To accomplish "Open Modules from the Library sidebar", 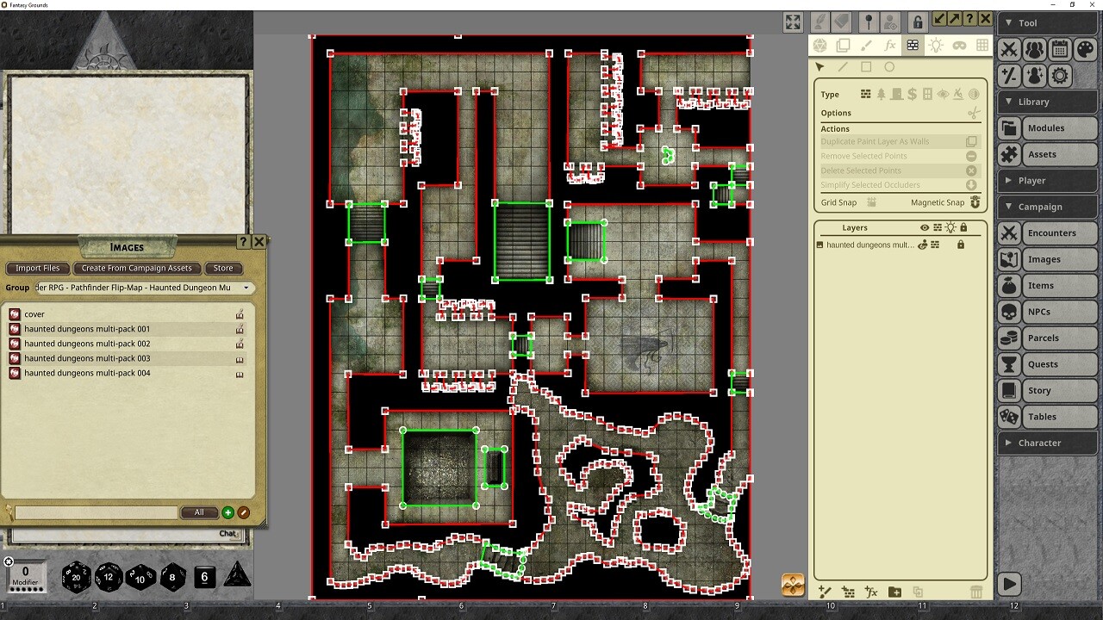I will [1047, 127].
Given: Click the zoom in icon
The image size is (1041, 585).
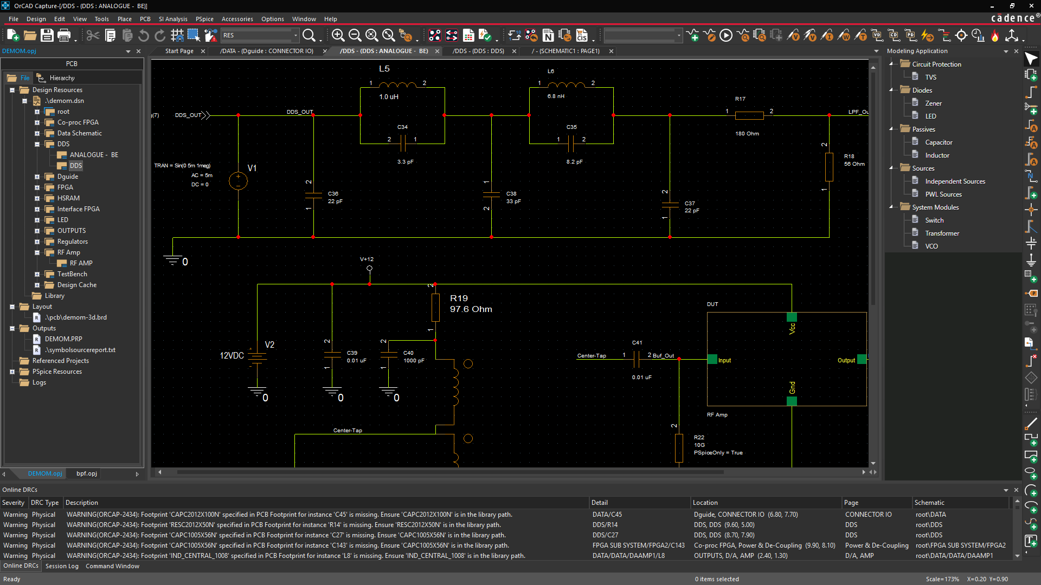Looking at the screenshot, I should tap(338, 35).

--

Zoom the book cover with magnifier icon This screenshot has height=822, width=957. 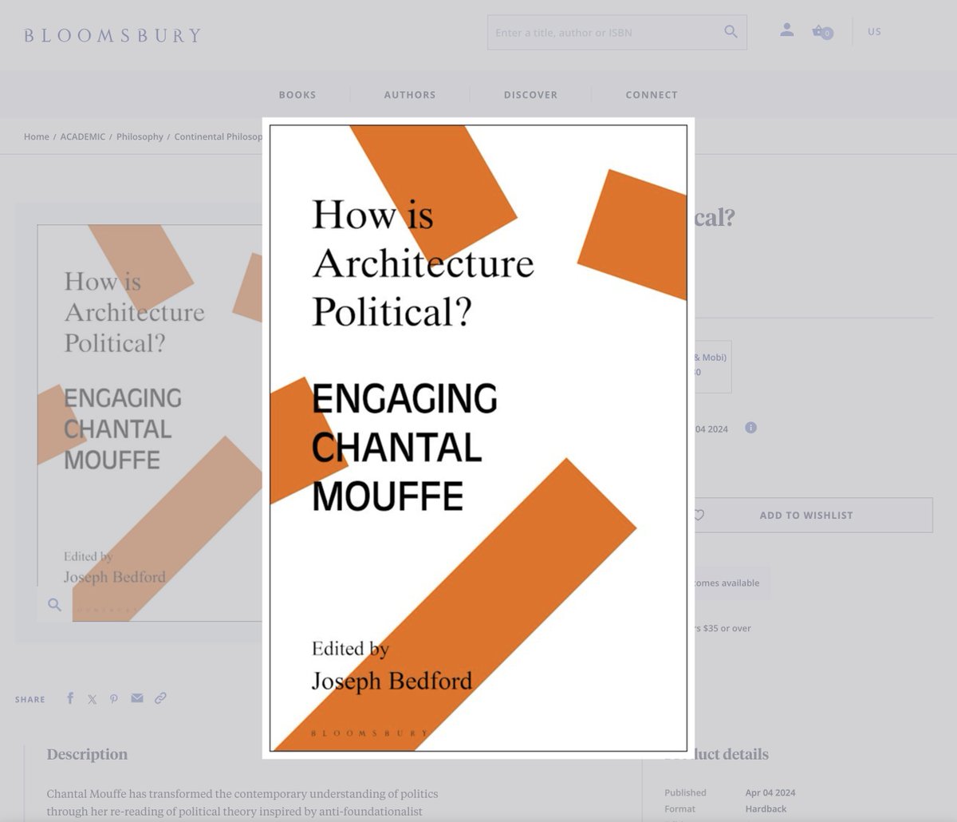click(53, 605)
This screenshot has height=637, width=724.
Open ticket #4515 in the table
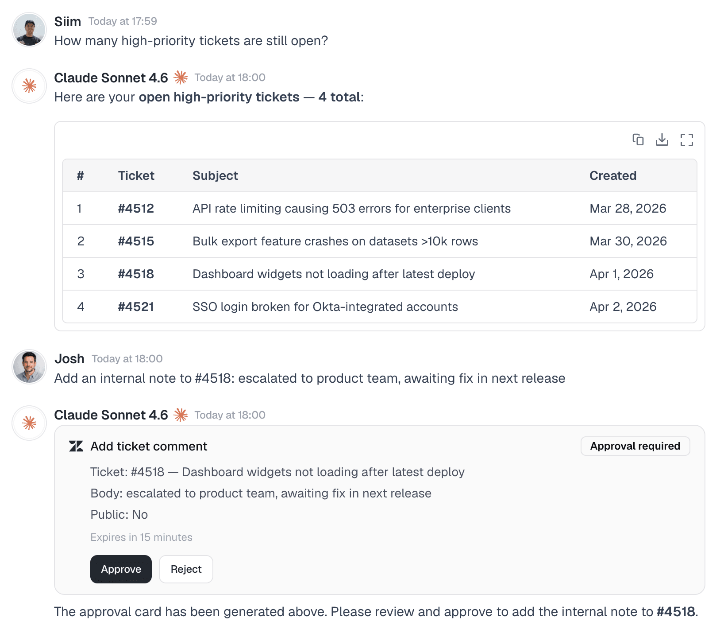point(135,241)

### 取り組む作業
"Given: Click the zoom in icon"を含む行から"Looking at the"を含む行までを、両端の行も含めて、1行につき1つの文字列としてJSONのリストに入れてもらえますか。空行は除き、画像は入れないでください。

### 以下の回答
[
  "Given: Click the zoom in icon",
  "The image size is (1041, 585).",
  "Looking at the screenshot, I should tap(338, 35)."
]